I was not on Twitter last night to hear about Enlightened‘s cancellation, but I’m glad I heard about it when I did–the next morning at work. While my workplace is not like Abaddon Industries (the company in the show), it still felt like the most appropriate environment to experience this tragic news.
Enlightened fans knew a cancellation was probable, but like the main character Amy Jellicoe (Laura Dern), we still had hope. When I saw the news, I wasn’t angry, just incredibly sad for the third season that might have been. Also, Enlightened is one of the most emotional shows on television–it’s brought up feelings in me I’ve never felt before in front of a screen–so when the news sunk in I found myself in my work bathroom, crying.
What was lovely about that experience was that I had posted to Twitter that I needed to cry in the bathroom over this news, and fans of the show Tweeted that they understood and fully supported that reaction. Enlightened has great fans.
I didn’t watch the first season of Enlightened when it aired in the Fall of 2011 but caught up last summer after reading praise from TV critics, most notably Emily Nussbaum of The New Yorker. I had also read that it had a complicated female protagonist, which pretty much guarantees that I’ll like both the show and character. The critics and I were right. I devoured Enlightened‘s ten half hour episodes on HBOGO.com. The show was miraculously renewed for a second season despite low ratings, even for HBO’s standards, and the second season was just as wonderful as the first, if not better.
Part of the problem with Enlightened is that it’s difficult to describe and, really, not like anything else on television. The series begins with Amy having a nervous breakdown at work, heading to a rehabilitation center in Hawaii, returning to move in with her mother and get her old job back, only to be put in the basement doing data entry. This all happens in the first episode. Enlightened is not about the path to becoming enlightened. It’s about what happens after one becomes enlightened, when a person returns from their journey to change a world that doesn’t want to be changed.
The cold, corporate world is juxtaposed with lyrical speeches and beautiful images, creating haunting, transcendent moments.
Warning: These next paragraphs contain spoilers for the end of the series.
After I finished the end of season two, which is now the end of the series, I went back to the first scene of the pilot. Amy’s a mess. Her mascara stains her face. She’s flailing around her workplace like a wild animal as her breakdown escalates. She sees the man she knows is responsible for transferring her out of her own department–a man she’s also been sleeping with–get into the elevator, and as the elevator door is about to close, she pries it open to unleash a few last desperate words.

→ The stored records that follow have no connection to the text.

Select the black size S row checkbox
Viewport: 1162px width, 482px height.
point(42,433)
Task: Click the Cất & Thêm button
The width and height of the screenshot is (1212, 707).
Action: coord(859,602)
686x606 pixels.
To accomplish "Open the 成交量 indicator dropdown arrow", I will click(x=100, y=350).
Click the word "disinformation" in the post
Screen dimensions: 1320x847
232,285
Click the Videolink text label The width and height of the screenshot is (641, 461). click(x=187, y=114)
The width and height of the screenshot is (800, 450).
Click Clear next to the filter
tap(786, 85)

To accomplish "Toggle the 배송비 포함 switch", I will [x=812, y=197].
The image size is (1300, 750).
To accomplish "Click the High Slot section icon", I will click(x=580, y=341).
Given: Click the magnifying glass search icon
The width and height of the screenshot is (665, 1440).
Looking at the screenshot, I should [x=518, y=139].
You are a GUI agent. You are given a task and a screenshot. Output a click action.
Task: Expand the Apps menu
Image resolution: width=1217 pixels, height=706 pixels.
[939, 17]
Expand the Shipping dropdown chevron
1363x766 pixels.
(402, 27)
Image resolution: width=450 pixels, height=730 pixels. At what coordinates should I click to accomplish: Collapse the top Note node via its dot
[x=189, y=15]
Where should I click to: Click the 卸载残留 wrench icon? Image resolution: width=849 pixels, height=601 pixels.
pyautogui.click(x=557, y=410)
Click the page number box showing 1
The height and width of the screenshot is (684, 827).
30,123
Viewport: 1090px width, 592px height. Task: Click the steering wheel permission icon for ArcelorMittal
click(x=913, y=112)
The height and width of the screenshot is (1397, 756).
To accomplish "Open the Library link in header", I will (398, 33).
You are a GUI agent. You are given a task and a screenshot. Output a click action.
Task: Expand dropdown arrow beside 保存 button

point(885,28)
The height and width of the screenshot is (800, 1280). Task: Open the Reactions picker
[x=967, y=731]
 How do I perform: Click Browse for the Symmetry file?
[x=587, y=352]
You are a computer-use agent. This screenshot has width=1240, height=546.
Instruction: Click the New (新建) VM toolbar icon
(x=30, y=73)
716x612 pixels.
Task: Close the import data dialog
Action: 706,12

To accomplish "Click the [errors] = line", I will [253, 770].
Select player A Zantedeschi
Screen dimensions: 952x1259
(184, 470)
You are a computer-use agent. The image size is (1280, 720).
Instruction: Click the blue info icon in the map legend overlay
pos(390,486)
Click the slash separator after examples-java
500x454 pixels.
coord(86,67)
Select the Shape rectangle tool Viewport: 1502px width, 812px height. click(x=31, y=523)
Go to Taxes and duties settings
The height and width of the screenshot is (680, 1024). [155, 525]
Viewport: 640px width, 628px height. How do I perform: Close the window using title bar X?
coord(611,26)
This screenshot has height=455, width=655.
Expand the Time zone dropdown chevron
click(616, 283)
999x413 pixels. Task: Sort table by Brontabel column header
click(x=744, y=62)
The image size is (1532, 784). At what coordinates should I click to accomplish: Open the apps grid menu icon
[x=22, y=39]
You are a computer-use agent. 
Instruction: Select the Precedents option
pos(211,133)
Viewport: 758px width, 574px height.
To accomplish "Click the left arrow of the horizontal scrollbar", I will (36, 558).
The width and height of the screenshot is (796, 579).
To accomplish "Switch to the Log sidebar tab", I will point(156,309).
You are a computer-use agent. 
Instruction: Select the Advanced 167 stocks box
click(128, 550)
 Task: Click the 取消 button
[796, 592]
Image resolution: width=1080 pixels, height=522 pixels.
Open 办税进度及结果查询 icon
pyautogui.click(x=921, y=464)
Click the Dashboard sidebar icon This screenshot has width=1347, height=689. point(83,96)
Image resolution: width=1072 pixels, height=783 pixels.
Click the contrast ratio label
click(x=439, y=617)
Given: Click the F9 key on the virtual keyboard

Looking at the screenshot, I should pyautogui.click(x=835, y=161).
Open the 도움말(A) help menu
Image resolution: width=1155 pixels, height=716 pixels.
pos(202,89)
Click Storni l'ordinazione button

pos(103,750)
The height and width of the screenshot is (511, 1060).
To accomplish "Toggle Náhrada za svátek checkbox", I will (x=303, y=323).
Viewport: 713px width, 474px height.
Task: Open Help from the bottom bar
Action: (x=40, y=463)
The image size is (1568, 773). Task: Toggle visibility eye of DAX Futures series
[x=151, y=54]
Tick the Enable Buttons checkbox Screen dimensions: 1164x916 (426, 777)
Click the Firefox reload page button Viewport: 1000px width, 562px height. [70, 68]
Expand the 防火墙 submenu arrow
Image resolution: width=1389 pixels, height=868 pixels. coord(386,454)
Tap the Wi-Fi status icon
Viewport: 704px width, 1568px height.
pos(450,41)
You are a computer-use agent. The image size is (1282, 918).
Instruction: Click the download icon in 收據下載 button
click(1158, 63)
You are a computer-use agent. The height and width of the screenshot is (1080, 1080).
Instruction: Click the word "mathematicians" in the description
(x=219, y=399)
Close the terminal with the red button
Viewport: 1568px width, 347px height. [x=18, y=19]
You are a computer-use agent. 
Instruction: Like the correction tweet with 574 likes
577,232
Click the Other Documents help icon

In the final episode, when Amy has her showdown with CEO Charles Szidon, she calmly and collectively tells him off and leaves the room for the elevator. He follows her, yelling that she can’t walk away from him while he’s talking to her. But now Amy is the calm one in the elevator, and Szidon (not the same man from the pilot but an even bigger opponent) is the one desperate and unhinged. As the elevator doors close on Amy, Szidon screams into the crack. Amy looks at the elevator guard and with a shrug says, “He seemed upset.” She will probably be sued, her life is as uncertain as ever, but at least now she’s the one closing elevator doors in people’s faces. She’s made it to the other side of the elevator.
Not only that, but she’s accomplished her goal of taking down the company. She’s helped Tyler find happiness, and the reporter even framed the article to make her the hero. There’s more story here to tell, as creator Mike White describes in this Vulture post, but as far as endings go, this is a pretty great one.